With Latavius Murray gone, should Raiders focus on Adrian Peterson?

Should the Raiders replace Murray with Peterson? (1:38)

Stephen A. Smith wants to see Adrian Peterson in Oakland, while Max Kellerman thinks the Giants would be a great fit. (1:38)

ALAMEDA, Calif. -- Now that the seeming inevitable has happened -- Latavius Murray signed a free-agent contract, with the Minnesota Vikings -- the Oakland Raiders have to address the gaping hole they have at running back.

Sure, 5-foot-8 Mighty Mites Jalen Richard and DeAndre Washington are exciting, but they are change-of-pace backs, not every-down runners. When Murray missed two games last season with turf toe, Richard and Washington were not nearly as effective.

When Murray was active, Richard and Washington averaged 2.5 yards more per carry combined in those 14 games (a combined 6.1 yards per carry with Murray active compared to a combined 3.6 yards when Murray was out).

The Raiders need another big-bodied back, someone to replicate the workload the 6-foot-3, 225-pound Murray delivered Oakland last season, when he rushed for 12 touchdowns and 788 yards on 195 carries.

Someone like ...

Hey, Adrian Peterson, late of those same Vikings, is still out there. The 6-2, 217-pounder is apparently more than intrigued by the Raiders offensive line, which was ranked the fourth-best in the NFL by Pro Football Focus and had three of its members named to the Pro Bowl in left tackle Donald Penn, left guard Kelechi Osemele and center Rodney Hudson.

The Raiders should be just as enthralled with Peterson, who would be a good fit financially should he accept an incentive-laden deal. Having missed most of two of the past three seasons due to injury and suspension, Peterson comes with risk, sure, but it is one a team on the rise like the Raiders should be willing to make as the reward would, well, outweigh said risks.

Raiders quarterback Derek Carr, close friends with Murray, lauded his old teammate for his pass-blocking skills. Murray also had soft hands coming out of the backfield and had success running out of the shotgun and pistol.

Those have never really been seen as strengths for Peterson, who turns 32 next week. But when right, no running back of his generation has run the ball as effectively as the four-time All-Pro and three-time NFL rushing champion who ran for 2,097 yards in 2012.

New Raiders offensive coordinator Todd Downing would surely like to have this tool at his disposal to improve the NFL’s sixth-best rushing attack, no?

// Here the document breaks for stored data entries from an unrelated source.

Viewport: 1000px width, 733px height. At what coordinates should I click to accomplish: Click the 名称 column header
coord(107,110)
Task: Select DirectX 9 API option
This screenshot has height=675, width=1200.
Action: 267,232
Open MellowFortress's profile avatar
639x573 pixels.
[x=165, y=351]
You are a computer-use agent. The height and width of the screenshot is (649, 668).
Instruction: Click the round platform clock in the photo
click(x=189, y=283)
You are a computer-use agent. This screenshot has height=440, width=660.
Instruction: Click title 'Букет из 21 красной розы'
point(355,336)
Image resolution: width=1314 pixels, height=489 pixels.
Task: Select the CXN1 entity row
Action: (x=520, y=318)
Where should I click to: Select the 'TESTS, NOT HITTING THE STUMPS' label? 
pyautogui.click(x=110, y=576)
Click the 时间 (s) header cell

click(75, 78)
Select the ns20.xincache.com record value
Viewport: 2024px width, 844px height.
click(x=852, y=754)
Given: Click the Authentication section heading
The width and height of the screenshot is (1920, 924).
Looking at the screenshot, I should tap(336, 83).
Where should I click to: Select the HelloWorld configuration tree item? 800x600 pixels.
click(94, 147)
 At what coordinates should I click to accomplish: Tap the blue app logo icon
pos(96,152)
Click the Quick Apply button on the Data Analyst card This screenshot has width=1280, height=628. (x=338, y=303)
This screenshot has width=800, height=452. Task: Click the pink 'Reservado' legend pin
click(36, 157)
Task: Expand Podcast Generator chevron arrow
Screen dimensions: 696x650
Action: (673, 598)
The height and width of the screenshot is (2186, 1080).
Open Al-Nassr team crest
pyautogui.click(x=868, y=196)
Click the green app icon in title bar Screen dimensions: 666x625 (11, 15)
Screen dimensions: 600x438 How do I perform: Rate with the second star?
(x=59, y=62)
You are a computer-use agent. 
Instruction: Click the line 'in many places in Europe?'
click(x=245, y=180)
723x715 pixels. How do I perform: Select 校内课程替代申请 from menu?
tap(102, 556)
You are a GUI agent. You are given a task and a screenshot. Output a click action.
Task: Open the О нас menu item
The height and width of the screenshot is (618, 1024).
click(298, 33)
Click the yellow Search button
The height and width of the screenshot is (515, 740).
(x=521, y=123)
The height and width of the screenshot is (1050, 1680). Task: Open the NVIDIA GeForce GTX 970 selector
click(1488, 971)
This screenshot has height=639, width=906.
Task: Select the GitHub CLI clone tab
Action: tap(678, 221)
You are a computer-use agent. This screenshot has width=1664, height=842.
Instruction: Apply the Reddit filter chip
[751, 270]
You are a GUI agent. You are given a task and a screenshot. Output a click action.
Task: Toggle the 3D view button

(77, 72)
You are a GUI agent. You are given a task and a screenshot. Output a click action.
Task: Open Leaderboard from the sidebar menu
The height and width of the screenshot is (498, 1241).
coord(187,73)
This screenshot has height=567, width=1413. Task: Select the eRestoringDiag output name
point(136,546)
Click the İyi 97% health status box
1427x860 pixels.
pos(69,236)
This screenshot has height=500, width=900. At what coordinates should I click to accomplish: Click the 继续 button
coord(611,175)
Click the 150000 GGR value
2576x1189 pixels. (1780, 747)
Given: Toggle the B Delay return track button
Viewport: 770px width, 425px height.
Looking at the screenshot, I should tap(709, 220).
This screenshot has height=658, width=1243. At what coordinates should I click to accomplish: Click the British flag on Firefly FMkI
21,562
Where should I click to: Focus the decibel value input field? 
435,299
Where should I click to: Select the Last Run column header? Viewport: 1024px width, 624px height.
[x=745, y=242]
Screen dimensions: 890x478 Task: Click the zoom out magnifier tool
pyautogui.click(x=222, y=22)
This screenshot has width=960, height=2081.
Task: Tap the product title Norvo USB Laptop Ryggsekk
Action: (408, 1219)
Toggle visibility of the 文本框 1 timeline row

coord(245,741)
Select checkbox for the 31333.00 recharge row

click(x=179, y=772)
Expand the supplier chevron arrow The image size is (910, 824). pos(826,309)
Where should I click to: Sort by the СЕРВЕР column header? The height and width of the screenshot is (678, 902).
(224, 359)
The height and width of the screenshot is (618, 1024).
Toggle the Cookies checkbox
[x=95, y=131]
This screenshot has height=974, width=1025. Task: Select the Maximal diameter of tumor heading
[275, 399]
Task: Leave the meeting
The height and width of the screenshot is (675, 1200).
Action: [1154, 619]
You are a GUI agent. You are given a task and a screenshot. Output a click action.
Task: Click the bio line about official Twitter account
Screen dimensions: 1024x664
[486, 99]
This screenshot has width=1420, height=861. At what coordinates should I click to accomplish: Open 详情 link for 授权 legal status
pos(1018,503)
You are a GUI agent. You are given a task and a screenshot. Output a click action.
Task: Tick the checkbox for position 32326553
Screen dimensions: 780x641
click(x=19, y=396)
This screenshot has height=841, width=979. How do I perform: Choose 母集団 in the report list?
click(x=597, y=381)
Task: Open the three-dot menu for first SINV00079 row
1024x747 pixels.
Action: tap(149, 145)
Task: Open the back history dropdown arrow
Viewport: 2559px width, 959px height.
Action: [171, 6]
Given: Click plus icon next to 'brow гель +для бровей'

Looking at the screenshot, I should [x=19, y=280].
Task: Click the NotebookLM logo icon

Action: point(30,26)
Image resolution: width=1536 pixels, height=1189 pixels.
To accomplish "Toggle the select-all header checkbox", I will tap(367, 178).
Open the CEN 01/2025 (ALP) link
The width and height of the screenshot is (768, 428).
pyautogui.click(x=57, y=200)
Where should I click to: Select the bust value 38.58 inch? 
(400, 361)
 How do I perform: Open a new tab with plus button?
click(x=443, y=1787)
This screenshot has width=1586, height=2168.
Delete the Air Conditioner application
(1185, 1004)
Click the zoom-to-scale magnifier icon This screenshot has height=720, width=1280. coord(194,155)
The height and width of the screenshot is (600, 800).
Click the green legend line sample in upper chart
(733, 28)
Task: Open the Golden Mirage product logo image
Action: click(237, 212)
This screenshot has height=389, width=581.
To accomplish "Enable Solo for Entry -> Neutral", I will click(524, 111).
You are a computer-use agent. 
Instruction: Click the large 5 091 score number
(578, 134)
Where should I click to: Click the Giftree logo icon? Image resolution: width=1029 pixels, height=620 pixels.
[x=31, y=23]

From Peterson’s perspective, sure, he has 11,747 career rushing yards (while averaging 4.9 yards per carry), 97 rushing scores and five receiving touchdowns, but he could also chase a Super Bowl ring with the up-and-coming Raiders a year after missing all but three games with a torn meniscus in his right knee and rushing for just 72 yards on 37 carries.

At least, that should be the pitch now, yes?